• ABOUT THIS EXERCISE: Using the listing below, retype exactly the lines starting at the one with "Civil Service Jobs in Lusaka (59, 1192)" and ending at the one with "Insurance Jobs in Kitwe (53, 1818)", and include both.

• MATERIAL FOR THE TASK:
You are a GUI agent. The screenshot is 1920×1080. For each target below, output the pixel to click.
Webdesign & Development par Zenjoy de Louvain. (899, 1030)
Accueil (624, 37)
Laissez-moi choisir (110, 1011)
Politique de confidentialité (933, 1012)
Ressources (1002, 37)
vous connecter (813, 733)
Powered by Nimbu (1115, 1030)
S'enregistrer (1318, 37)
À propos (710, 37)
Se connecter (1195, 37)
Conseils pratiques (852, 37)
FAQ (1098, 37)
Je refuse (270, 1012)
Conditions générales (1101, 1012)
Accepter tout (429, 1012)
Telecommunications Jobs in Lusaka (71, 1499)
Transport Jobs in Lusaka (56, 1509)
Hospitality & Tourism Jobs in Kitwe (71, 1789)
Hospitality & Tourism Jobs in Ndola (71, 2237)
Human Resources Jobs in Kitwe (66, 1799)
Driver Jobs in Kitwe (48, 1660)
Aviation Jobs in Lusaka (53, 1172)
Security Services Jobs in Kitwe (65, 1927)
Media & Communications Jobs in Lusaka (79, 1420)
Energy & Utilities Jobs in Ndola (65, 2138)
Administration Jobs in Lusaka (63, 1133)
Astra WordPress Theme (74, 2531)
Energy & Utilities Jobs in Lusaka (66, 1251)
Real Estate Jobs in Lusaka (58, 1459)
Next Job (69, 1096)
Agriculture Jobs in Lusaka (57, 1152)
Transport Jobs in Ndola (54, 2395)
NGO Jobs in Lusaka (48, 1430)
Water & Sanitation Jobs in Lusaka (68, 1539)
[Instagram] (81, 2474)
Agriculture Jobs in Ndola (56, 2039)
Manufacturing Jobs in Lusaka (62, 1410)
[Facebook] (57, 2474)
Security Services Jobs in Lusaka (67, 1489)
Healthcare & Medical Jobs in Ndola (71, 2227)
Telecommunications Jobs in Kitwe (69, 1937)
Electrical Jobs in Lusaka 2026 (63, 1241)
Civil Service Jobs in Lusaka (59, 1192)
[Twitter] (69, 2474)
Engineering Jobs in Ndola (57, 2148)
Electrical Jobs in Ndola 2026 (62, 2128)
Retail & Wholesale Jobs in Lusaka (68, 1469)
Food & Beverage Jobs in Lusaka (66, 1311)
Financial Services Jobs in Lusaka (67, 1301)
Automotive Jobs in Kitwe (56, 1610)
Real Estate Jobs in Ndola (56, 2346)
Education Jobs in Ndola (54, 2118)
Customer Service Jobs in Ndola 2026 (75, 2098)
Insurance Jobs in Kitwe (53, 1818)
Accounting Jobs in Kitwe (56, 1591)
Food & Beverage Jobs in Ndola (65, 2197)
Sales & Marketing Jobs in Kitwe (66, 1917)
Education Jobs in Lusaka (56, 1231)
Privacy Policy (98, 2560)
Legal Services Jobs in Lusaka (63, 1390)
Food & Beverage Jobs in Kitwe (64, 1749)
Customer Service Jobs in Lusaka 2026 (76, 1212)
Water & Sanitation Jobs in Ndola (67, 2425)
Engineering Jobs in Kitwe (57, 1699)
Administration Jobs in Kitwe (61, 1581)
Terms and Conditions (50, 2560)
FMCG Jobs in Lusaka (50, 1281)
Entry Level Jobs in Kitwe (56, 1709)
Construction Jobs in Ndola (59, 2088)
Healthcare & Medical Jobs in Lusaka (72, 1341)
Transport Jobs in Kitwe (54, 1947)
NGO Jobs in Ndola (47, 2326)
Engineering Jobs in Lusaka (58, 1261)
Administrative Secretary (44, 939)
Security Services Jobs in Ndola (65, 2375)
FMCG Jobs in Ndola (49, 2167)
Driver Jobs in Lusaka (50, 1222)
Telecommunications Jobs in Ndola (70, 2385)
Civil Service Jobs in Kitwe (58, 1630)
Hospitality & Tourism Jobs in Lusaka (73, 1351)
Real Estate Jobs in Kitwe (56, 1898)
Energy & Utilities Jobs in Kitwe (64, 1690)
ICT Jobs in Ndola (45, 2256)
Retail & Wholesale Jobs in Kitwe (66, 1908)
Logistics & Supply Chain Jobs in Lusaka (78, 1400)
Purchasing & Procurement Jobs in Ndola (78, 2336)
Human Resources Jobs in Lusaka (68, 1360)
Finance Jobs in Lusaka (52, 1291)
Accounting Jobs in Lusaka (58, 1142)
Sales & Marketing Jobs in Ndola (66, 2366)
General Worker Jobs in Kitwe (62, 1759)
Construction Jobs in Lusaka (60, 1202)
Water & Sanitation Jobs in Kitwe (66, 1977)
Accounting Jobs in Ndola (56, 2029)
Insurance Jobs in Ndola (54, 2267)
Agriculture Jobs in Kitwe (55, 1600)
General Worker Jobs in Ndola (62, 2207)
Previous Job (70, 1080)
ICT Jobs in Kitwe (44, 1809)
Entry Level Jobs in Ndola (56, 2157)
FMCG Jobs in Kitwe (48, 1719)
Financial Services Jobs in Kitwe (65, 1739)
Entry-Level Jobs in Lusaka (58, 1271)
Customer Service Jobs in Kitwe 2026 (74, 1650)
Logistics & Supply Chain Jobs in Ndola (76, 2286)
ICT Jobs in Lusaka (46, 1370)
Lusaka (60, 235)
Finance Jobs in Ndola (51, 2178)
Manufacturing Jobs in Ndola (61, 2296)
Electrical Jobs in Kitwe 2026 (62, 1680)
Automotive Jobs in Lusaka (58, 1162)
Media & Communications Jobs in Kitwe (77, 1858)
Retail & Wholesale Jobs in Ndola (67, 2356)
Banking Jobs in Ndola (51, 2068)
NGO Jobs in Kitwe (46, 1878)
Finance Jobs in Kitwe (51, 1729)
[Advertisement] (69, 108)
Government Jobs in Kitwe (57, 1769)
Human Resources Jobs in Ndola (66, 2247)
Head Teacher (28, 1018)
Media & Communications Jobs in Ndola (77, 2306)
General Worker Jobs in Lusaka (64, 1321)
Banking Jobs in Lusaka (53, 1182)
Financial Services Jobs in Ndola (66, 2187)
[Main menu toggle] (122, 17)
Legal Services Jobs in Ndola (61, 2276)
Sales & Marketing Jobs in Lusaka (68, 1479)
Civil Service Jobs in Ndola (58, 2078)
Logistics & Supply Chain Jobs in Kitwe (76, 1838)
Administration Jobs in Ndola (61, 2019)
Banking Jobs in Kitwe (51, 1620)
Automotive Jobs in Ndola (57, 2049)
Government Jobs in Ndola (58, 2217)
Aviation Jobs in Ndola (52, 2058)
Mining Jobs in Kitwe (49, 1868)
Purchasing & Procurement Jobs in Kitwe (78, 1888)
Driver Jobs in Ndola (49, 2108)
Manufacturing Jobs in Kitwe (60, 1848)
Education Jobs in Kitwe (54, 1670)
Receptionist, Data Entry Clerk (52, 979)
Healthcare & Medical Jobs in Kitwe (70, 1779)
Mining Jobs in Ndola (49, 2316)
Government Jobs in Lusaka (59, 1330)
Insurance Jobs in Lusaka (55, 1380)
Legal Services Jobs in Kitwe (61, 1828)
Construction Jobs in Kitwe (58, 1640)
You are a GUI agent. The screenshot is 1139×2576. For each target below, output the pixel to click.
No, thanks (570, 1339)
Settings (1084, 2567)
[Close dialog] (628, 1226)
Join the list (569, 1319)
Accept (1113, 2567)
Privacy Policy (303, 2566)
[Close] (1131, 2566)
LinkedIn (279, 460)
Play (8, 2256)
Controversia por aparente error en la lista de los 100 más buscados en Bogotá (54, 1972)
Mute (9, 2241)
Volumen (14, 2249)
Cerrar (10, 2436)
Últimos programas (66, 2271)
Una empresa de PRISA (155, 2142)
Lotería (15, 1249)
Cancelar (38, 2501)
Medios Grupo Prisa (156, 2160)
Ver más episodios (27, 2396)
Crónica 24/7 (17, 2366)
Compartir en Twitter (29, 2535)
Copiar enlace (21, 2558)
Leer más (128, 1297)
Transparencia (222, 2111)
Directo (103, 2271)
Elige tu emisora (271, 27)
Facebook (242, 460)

• SOLVED EXERCISE:
Civil Service Jobs in Lusaka (59, 1192)
[Twitter] (69, 2474)
Engineering Jobs in Ndola (57, 2148)
Electrical Jobs in Ndola 2026 (62, 2128)
Retail & Wholesale Jobs in Lusaka (68, 1469)
Food & Beverage Jobs in Lusaka (66, 1311)
Financial Services Jobs in Lusaka (67, 1301)
Automotive Jobs in Kitwe (56, 1610)
Real Estate Jobs in Ndola (56, 2346)
Education Jobs in Ndola (54, 2118)
Customer Service Jobs in Ndola 2026 (75, 2098)
Insurance Jobs in Kitwe (53, 1818)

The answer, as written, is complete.